Your task: Restate word for word every line from the top of the data below down through the line that holds "Task: Click the 'Progress' label".

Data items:
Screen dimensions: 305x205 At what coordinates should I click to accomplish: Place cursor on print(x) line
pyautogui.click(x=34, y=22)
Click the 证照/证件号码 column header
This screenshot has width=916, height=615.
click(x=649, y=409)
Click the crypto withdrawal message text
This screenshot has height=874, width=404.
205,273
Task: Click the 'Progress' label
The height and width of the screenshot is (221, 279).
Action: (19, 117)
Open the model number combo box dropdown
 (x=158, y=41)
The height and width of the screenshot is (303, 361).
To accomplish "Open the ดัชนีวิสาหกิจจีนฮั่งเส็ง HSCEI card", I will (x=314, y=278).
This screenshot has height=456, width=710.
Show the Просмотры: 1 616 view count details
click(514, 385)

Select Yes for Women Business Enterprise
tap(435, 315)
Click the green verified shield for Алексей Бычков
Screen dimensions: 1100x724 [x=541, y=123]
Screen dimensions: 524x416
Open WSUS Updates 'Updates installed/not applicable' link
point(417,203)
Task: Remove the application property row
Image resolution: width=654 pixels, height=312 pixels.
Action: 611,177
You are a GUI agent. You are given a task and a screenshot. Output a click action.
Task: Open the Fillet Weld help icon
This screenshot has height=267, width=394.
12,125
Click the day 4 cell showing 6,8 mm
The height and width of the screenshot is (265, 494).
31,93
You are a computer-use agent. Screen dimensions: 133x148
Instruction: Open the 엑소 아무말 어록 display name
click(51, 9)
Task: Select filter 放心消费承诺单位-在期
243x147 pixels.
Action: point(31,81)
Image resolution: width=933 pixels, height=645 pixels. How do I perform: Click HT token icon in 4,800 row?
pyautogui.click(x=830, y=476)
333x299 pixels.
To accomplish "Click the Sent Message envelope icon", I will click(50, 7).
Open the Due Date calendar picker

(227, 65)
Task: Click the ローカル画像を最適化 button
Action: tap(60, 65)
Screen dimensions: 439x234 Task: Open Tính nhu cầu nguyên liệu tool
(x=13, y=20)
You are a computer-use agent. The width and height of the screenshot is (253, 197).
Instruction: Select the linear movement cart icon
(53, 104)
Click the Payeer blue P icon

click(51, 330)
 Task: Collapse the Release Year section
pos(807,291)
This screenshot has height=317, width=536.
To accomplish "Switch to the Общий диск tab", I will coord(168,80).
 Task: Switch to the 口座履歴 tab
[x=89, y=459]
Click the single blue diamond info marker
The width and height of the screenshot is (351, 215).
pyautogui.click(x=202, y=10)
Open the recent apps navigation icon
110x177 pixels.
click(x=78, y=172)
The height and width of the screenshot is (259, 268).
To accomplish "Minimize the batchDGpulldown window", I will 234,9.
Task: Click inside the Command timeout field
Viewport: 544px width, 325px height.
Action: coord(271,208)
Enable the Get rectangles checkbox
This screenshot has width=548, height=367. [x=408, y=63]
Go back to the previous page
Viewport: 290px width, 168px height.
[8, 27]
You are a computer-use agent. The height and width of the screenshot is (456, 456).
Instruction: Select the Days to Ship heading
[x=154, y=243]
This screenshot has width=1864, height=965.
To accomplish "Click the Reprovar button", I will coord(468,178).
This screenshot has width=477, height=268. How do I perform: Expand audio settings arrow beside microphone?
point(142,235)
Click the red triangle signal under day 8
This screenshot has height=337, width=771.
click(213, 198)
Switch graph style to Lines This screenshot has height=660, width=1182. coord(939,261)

Written response:
Screen dimensions: 305x205 At what coordinates should I click to accomplish: Place cursor on print(x) line
pyautogui.click(x=34, y=22)
Click the 证照/证件号码 column header
This screenshot has width=916, height=615.
click(x=649, y=409)
Click the crypto withdrawal message text
This screenshot has height=874, width=404.
205,273
Task: Click the 'Progress' label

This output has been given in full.